VectorWorld is a streaming world model designed for autonomous driving simulation that generates ego-centric lane-agent vector-graph tiles on-demand. By combining an edge-gated relational Diffusion Transformer (DiT) with a solver-free MeanFlow generator, it achieves SOTA results in map-structure fidelity and supports stable, real-time 1km+ closed-loop rollouts.
TL;DR
VectorWorld is a SOTA streaming world model that enables kilometer-scale, closed-loop autonomous driving simulations in real-time. By representing the world as a dynamic vector graph and using a novel one-step MeanFlow generator, it eliminates the "jerk" of history-free starts and the latency of multi-step diffusion. It processes a 64m x 64m map tile in just 6ms, allowing it to "outpaint" the world as the ego-vehicle drives.
Problem & Motivation: The Reality Gap in Closed-Loop Simulation
Most generative world models (like GAIA-1 or DriveGAN) excel at producing pretty videos but fail as simulator backends. The authors identify three "deployment constraints" that standard metrics ignore:
- Cold-Start Mismatch: Most models generate a static snapshot at . Real-world driving policies rely on history (velocity, curvature). Starting from "zero-history" causes massive jerk spikes.
- The Diffusion Latency Wall: Traditional diffusion models require dozens of denoising steps. If the simulator takes 200ms to generate the next stretch of road, it cannot support real-time interaction.
- Compounding Infeasibility: Small kinematic errors (e.g., a car sliding slightly sideways) are invisible in short clips but cause "drifts" that break the simulation over 1km+ distances.

Methodology: Vector Graphs and Fast Transport
1. The Interaction-State Interface (Motion-Aware VAE)
To solve the "cold-start" problem, VectorWorld doesn't just generate a car; it generates an interaction state. This includes a 7D static state and a compact "motion code" (recent history polyline). A gated VAE learns to suppress noise for parked cars while preserving the momentum of moving ones.
2. Edge-Gated Relational DiT
Maps are graphs, not pixels. VectorWorld uses an Edge-Gated DiT that modulates attention based on lane connectivity (predecessor, successor, neighbor). This ensures that when the model generates a new tile, the lanes actually connect to the previous ones—a task standard Vision Transformers often fail.

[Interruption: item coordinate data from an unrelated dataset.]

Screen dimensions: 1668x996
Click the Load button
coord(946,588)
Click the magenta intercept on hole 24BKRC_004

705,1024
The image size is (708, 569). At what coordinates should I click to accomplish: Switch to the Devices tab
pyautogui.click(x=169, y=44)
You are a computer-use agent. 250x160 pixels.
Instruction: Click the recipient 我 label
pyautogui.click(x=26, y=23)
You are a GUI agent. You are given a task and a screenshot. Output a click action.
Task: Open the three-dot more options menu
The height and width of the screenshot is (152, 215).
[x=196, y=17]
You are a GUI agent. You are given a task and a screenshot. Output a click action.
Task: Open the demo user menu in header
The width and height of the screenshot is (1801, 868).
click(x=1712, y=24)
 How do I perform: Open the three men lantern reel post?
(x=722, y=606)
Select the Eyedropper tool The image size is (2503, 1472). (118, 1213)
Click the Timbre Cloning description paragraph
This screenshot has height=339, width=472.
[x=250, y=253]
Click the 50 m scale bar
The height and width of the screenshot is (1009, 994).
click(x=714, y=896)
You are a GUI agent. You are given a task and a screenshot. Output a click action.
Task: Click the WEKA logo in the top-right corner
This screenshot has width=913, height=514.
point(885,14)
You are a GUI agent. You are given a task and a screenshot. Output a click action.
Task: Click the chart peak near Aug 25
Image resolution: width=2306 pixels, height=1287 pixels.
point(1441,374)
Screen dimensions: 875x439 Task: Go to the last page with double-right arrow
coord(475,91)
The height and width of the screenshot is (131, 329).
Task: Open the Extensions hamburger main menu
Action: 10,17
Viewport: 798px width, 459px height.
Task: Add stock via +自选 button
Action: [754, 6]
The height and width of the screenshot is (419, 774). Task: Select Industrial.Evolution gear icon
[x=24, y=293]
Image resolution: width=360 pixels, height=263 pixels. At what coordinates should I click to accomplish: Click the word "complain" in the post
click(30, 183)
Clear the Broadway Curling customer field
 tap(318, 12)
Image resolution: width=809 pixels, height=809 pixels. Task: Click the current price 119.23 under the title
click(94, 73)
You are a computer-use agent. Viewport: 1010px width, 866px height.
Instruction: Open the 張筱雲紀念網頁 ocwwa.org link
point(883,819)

3. One-Step MeanFlow with JVP
This is the "secret sauce" for speed. Instead of standard diffusion, the authors use MeanFlow trained with a Jacobian-vector product (JVP) objective. This supervises the model to be accurate even in a single large jump from noise to data. The result? A single forward pass generates a consistent map tile in 6ms.
Experiments: Validating the Long Horizon
The model was tested on Waymo and nuPlan datasets. Unlike previous work that only looks at the first 10 seconds, VectorWorld was pushed to 1km+ rollouts.
- Map Fidelity: Endpoint distance (a measure of lane gaps) dropped by 68% compared to SLEDGE and ScenDream.
- Dynamic Stability: Using the history-aware "WarmStart" reduced ego vehicle jerk from 16.6 to 9.6.
- Policy Training: A planning agent (PPO) trained in VectorWorld's simulated environment saw its success rate jump from 25.0% to 56.0% when tested in difficult scenarios.

Critical Insight & Conclusion
VectorWorld shifts the paradigm from "video generation" to "structured graph completion." By respecting the physics of motion (via ΔSim) and the topology of roads (via Edge-Gating), it proves that we don't need heavy, multi-step diffusion models to create immersive, high-fidelity driving environments.
Future Outlook: While it handles centerlines perfectly, adding semantic layers like curb heights or fine-grained texture for end-to-end sensor simulation (camera/LiDAR) would be the natural next step for this framework.